►

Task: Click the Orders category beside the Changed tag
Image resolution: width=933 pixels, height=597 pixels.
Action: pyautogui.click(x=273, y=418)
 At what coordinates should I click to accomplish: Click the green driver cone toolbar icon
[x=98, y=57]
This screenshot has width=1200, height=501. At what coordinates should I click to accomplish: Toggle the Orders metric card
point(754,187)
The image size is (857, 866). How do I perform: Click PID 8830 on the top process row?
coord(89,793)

◄

▶ Task brief: Revise the records beginning at the line that has "This screenshot has" and stopping after the last of the records, replacing "metric card" with "summary tile" and changing nothing else. Give only those lines.

▶ Response to the task:
This screenshot has width=1200, height=501. At what coordinates should I click to accomplish: Toggle the Orders summary tile
point(754,187)
The image size is (857, 866). How do I perform: Click PID 8830 on the top process row?
coord(89,793)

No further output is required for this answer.